Stated problem: State only how many lines of the entries below contain the string "height", where letter case matters.

-- begin --

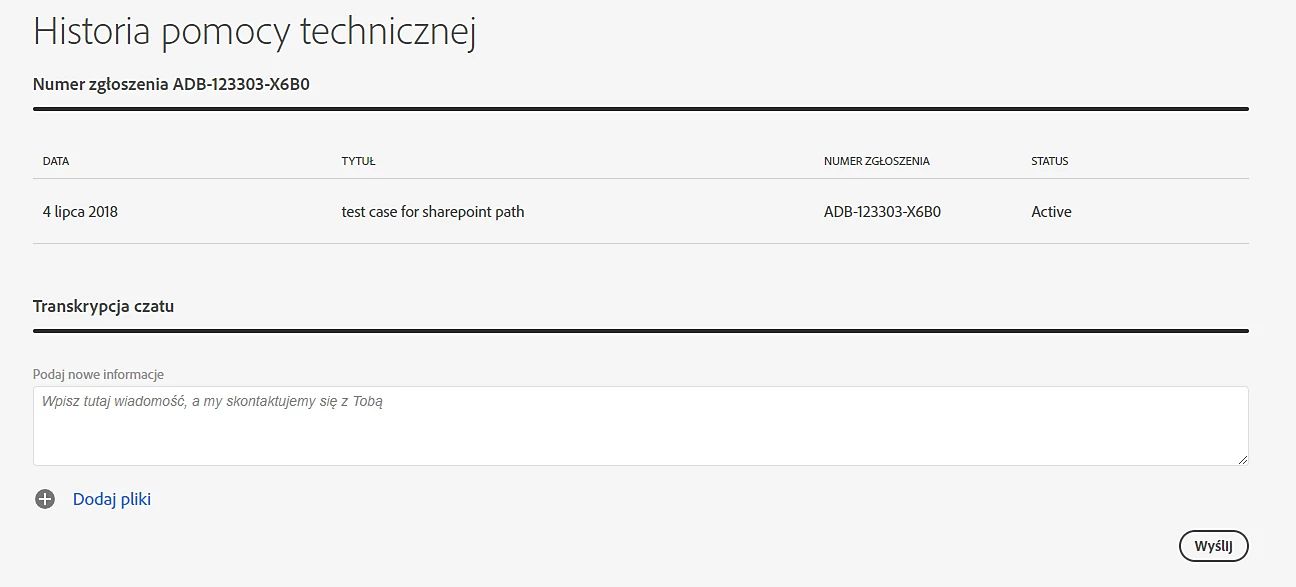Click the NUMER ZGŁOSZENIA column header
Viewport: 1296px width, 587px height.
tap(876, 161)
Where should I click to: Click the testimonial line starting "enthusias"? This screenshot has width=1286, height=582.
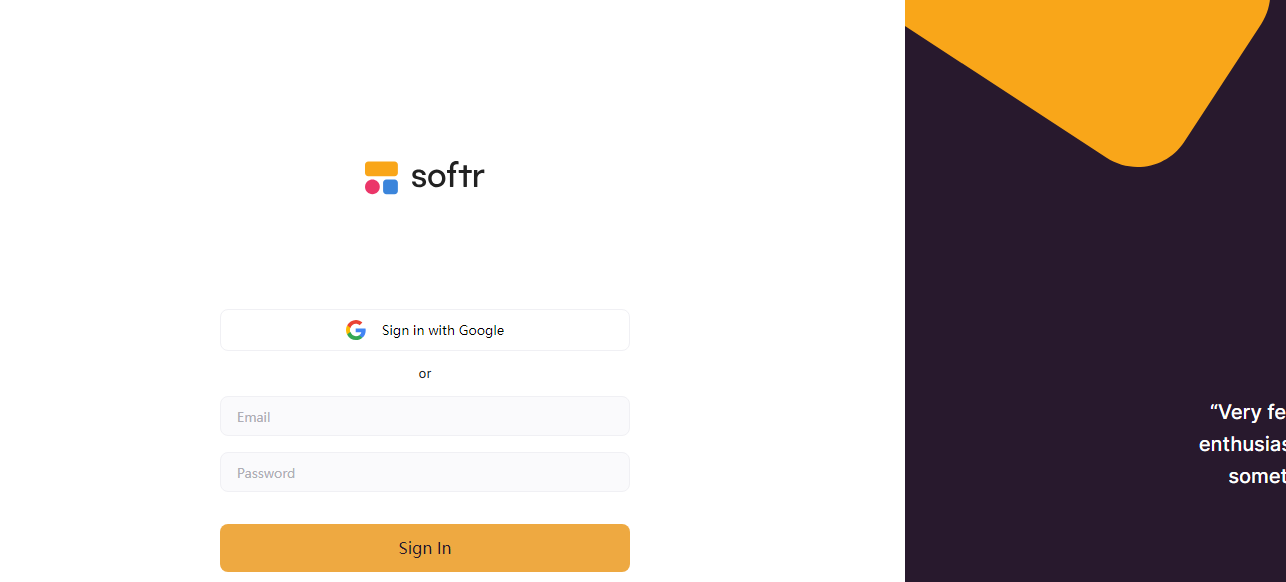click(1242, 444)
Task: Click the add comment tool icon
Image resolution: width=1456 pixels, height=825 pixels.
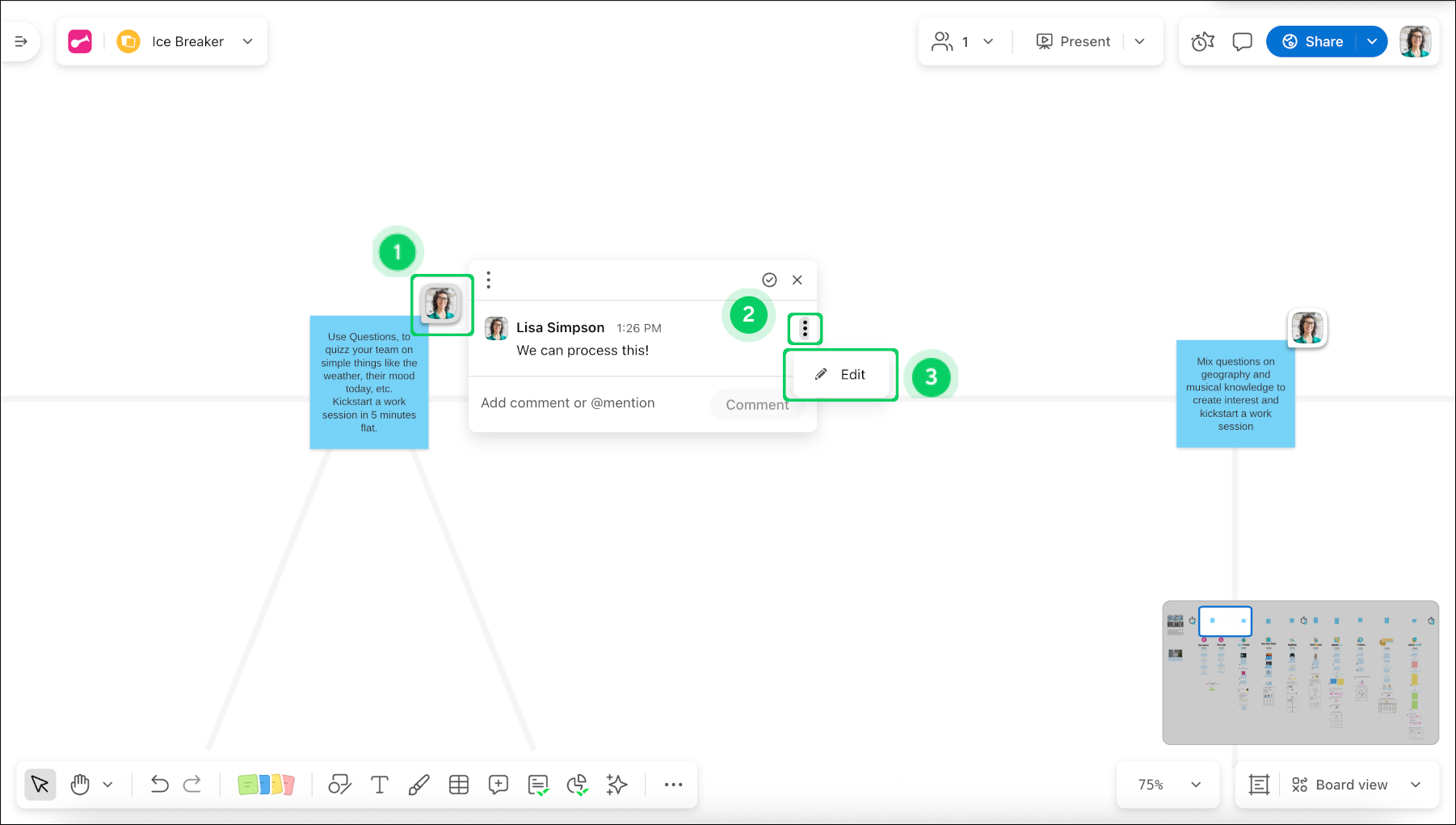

-- end --

Full solution: 3